Start of Block
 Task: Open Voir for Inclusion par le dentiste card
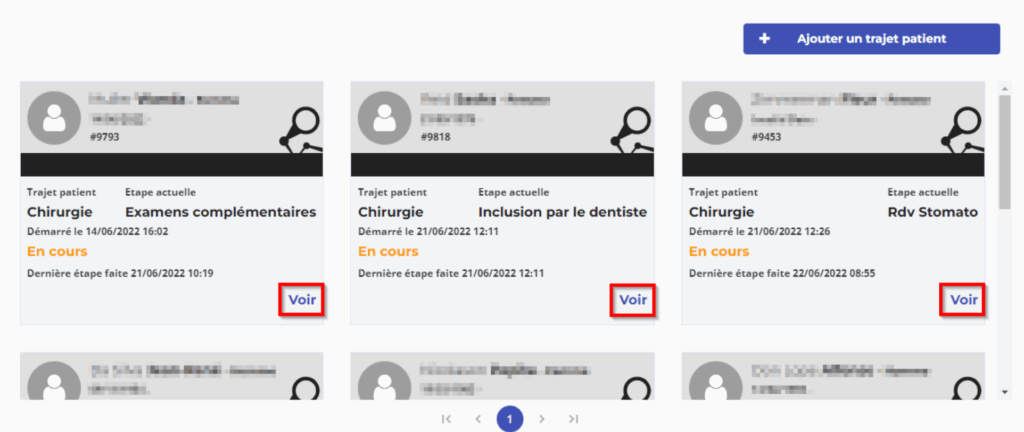[632, 299]
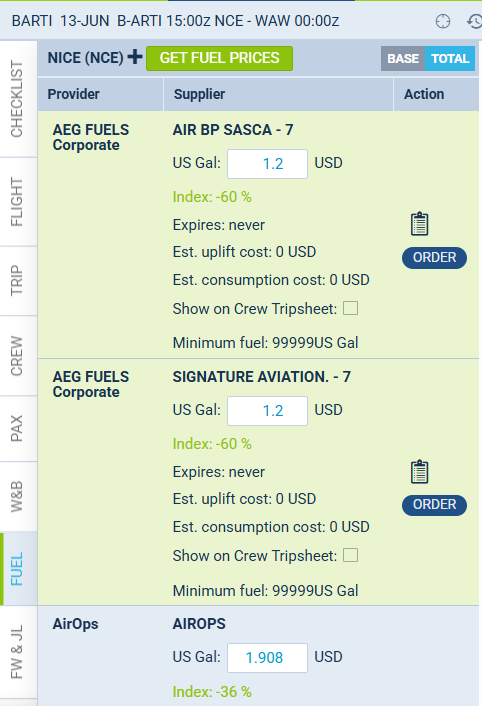Click clipboard icon for SIGNATURE AVIATION
The image size is (482, 706).
click(x=419, y=471)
End of Block
→ WORK TO BE COMPLETED: Would you reproduce each line of the material exactly, omitting the images?

→ RESPONSE TO THE TASK:
 Task: Open Voir for Inclusion par le dentiste card
[632, 299]
Click clipboard icon for SIGNATURE AVIATION
The image size is (482, 706).
click(x=419, y=471)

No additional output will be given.